** start Text **
IT in Today’s Globe and Mail

The business section of the Globe and Mail today was something of a bonanza for pieces on information technology, and I thought that I’d pass the links along for those of our readers too busy to digest the (or that) morning paper.

First off, of course, is the story about the launch of Windows 7 in Canada. Microsoft’s CEO, Steve Ballmer, showed up in Toronto to give a talk to a bunch of IT professionals, hoping to help them forget about the Vista disaster. The Globe has a whole section online with a dozen or so articles about Windows 7 from various viewpoints. Seems from one of the stories that six in ten companies will skip “upgrading” to 7. Any law firms out there taking the plunge?

Then there’s a story about the CRTC’s decision to permit the big ISPs to engage in traffic shaping (or “throttling” as it is sometimes known). The deal is that Bell and Rogers have to give you 30 days notice that they intend to “shape” your bandwidth. The long CRTC decision — Review of the Internet traffic management practices of Internet service providers — is available online. If I may poach from another news source here, in what is a Globe moment, I offer this quote from CRTC Chairman, Konrad von Finckenstein, and nominate it as one of those most likely to be a source of amusement and wonder in the not too distant future, akin to Ken Olsen’s famous 1977 statement that “There is no reason for any individual to have a computer in his home.” :

“I doubt you will ever have unlimited capacity that can accommodate everybody.”
** end Text **
** start Data **
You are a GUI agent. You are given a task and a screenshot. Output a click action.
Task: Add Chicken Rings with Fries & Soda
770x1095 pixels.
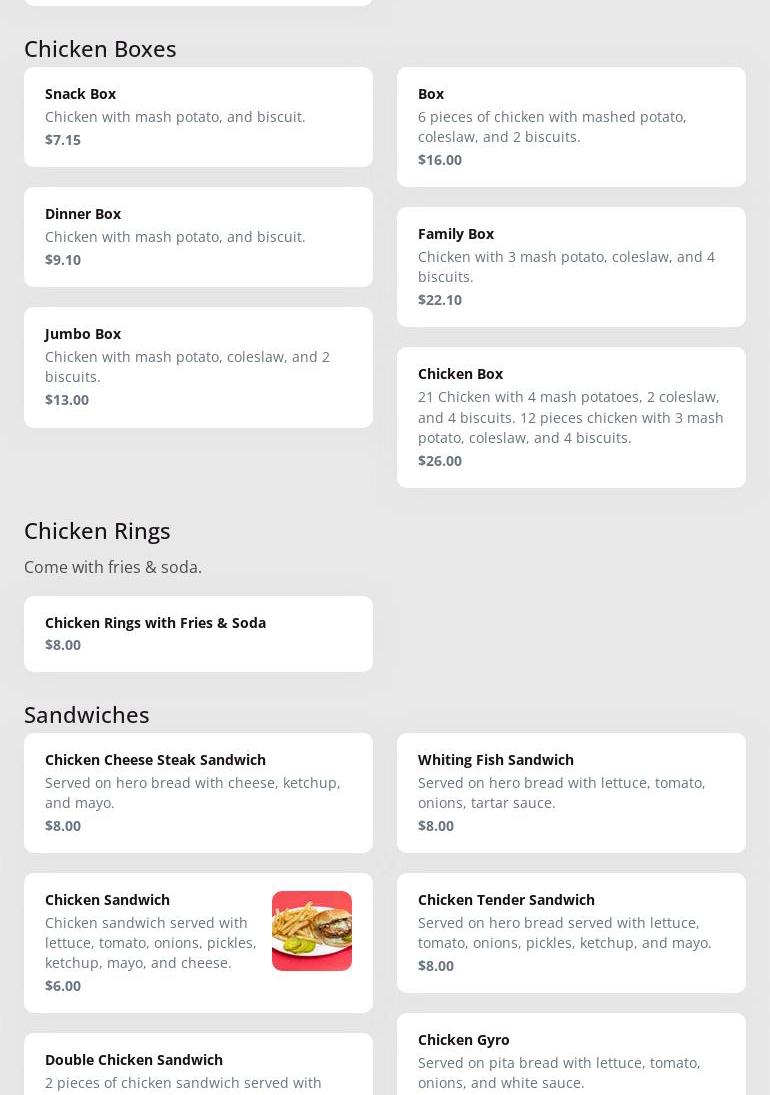click(x=198, y=633)
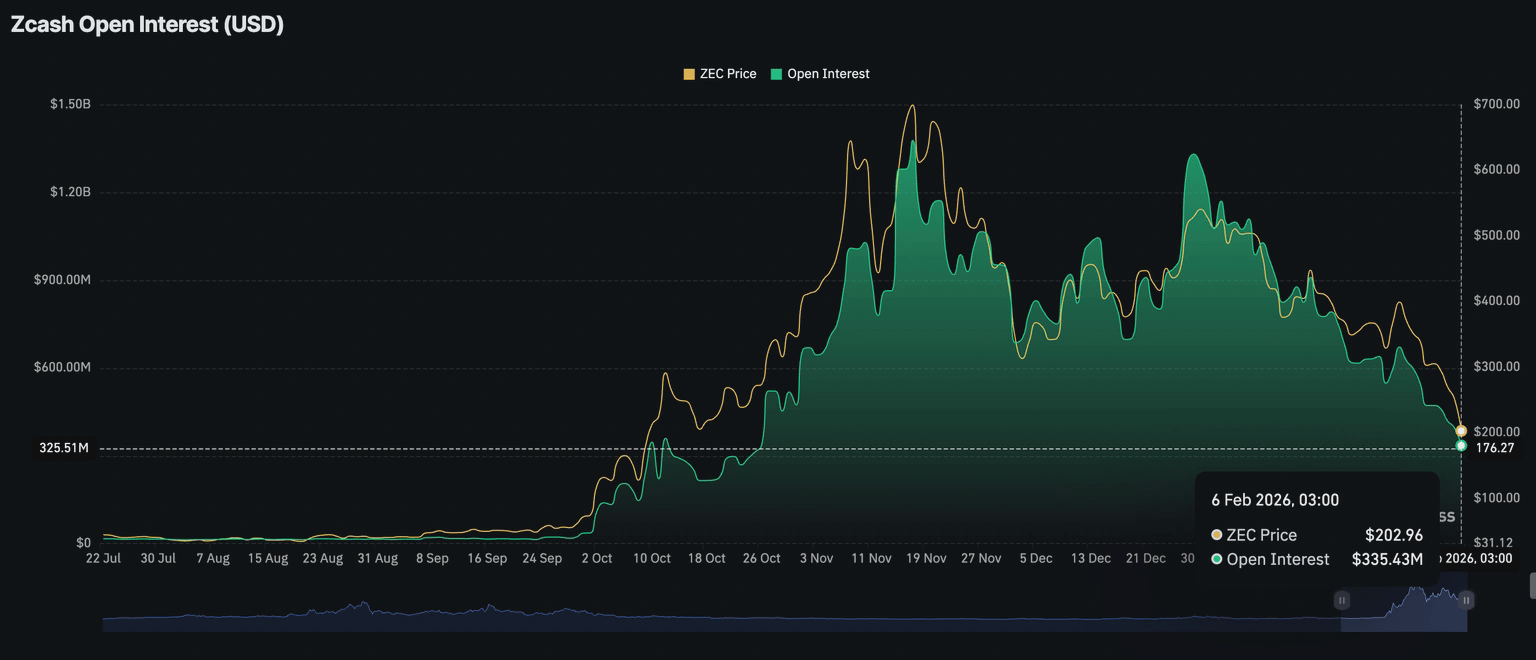Click the 325.51M crosshair label on left axis

(64, 448)
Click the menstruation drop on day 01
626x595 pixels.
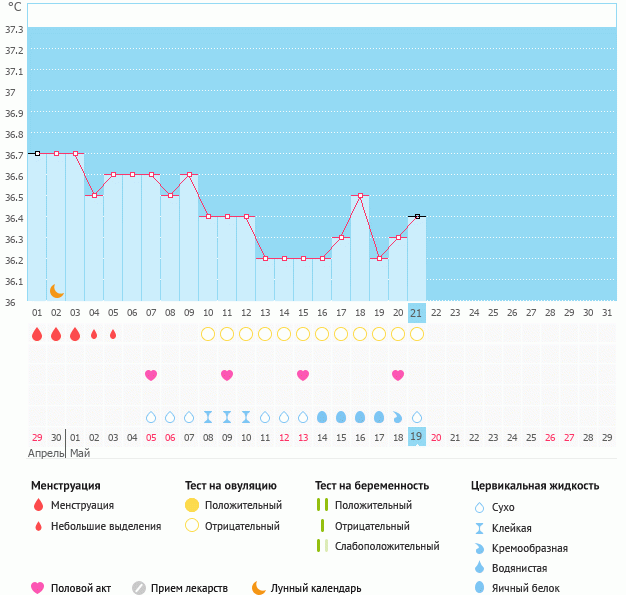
** end Data **
**Stated exercise 1:** Print the whole post on IT stories in the Globe and Mail, word for word.
**Stated exercise 2:** Output every one of the rows above without changing anything, and leave the pictures out.

**Full response 1:**
IT in Today’s Globe and Mail

The business section of the Globe and Mail today was something of a bonanza for pieces on information technology, and I thought that I’d pass the links along for those of our readers too busy to digest the (or that) morning paper.

First off, of course, is the story about the launch of Windows 7 in Canada. Microsoft’s CEO, Steve Ballmer, showed up in Toronto to give a talk to a bunch of IT professionals, hoping to help them forget about the Vista disaster. The Globe has a whole section online with a dozen or so articles about Windows 7 from various viewpoints. Seems from one of the stories that six in ten companies will skip “upgrading” to 7. Any law firms out there taking the plunge?

Then there’s a story about the CRTC’s decision to permit the big ISPs to engage in traffic shaping (or “throttling” as it is sometimes known). The deal is that Bell and Rogers have to give you 30 days notice that they intend to “shape” your bandwidth. The long CRTC decision — Review of the Internet traffic management practices of Internet service providers — is available online. If I may poach from another news source here, in what is a Globe moment, I offer this quote from CRTC Chairman, Konrad von Finckenstein, and nominate it as one of those most likely to be a source of amusement and wonder in the not too distant future, akin to Ken Olsen’s famous 1977 statement that “There is no reason for any individual to have a computer in his home.” :

“I doubt you will ever have unlimited capacity that can accommodate everybody.”

**Full response 2:**
You are a GUI agent. You are given a task and a screenshot. Output a click action.
Task: Add Chicken Rings with Fries & Soda
770x1095 pixels.
click(x=198, y=633)
Click the 325.51M crosshair label on left axis

(64, 448)
Click the menstruation drop on day 01
626x595 pixels.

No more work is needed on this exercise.